7. HOW LONG A DATA SUBJECT’S PERSONAL INFORMATION WILL BE KEPT
- We retain Personal Information we collect from a Data Subject only where we have an ongoing legitimate business need to do so (for example, to provide you with a service) or to comply with applicable legal, tax or accounting requirements.
- We shall only retain and store your Personal Information for the period for which the information is required to serve the purpose for its collection, or a legitimate interest or the period required to comply with applicable legal requirements, whichever is longer.
- In terms of the provisions of the Companies Act 71 of 2008.
8. INTERNATIONAL TRANSFER OF PERSONAL INFORMATION
- In some cases, the third parties to whom we may disclose a Data Subject’s Personal Information may be located outside your country of residence (for example, in a cloud service, system or server), and may be subject to different privacy regimes.
- When we disclose Personal Information overseas, we will take appropriate safeguards to protect a Data Subject’s Personal Information to ensure that the recipient will handle the information in a manner consistent with this policy and the level of protection provided for in POPIA.
9. DATA SUBJECT RIGHTS
- Data Subjects have the right to:
- ask what Personal Information we hold about them;
- request access to the Personal Information that we hold about them – this access is dictated by our PAIA Manual, available on our website at www.dotgood.co.za;
- ask us to update, correct or delete any out-of-date or incorrect Personal Information we hold about them;
- unsubscribe from any direct marketing communications we may send them; or
- object to the Processing of their Personal Information.

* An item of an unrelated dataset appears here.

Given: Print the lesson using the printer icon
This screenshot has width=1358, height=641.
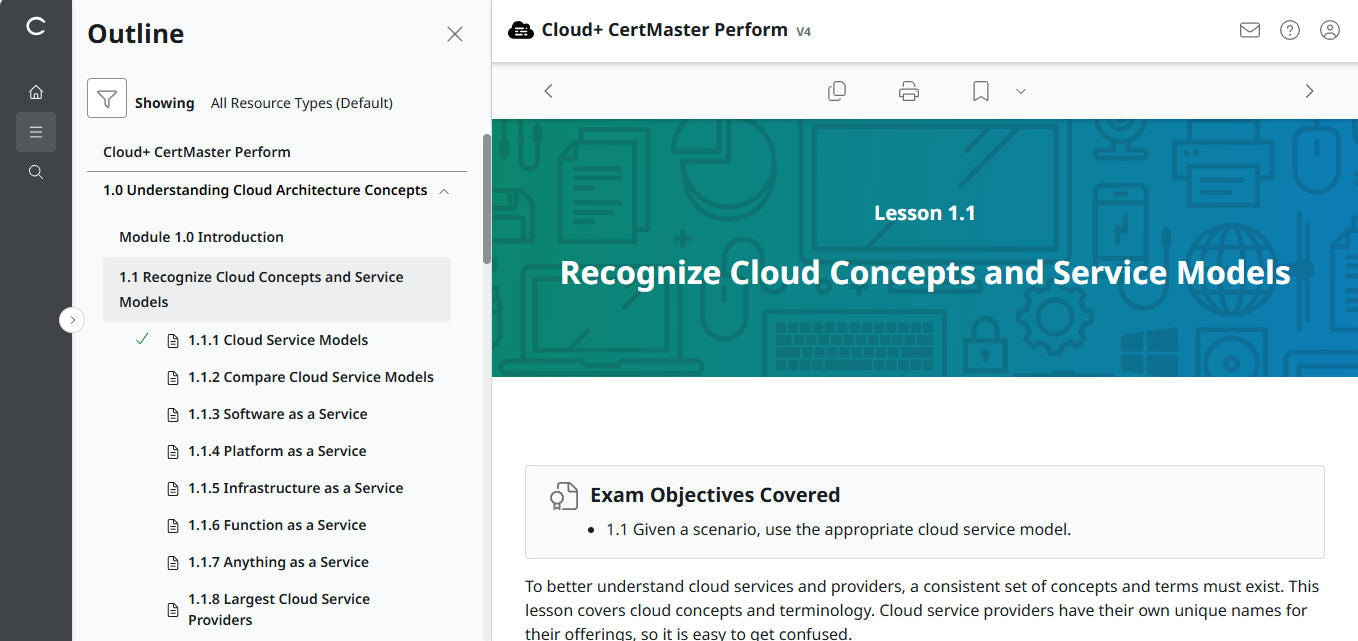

- If a Data Subject wishes to exercise any of these rights or has any queries regarding the Personal Information that we hold about them, they can contact us at the details provided below.
- To protect the integrity and security of the information we hold, we may ask that Data Subjects follow a defined access procedure, which may include steps to verify their identity.
- If a Data Subject wants us to delete all Personal Information that we have about them, we may need to terminate any agreements or contracts of service we have with them. We can refuse to delete a Data Subject’s information if we are required by law to retain it or if we need it to protect our rights.
10. HOW TO CONTACT US
- If you have a question, concern or complaint regarding the way in which we handle a Data Subject’s Personal Information, or if you believe that we have failed to comply with this policy or breached any applicable laws in relation to the management of that information, you, as a Data Subject, can make a complaint.
- Any question, concern or complaint should be made in writing to: email@example.com
- If you wish to make a request to access your Personal Information in terms of Section 23 of POPIA, please follow the procedure described in our PAIA Manual accessed on our website at http:www.dotgood.co.za
- This Policy was published on 20 August 2021
- We may change this privacy notice from time to time. When we do, we will inform you via e-mail.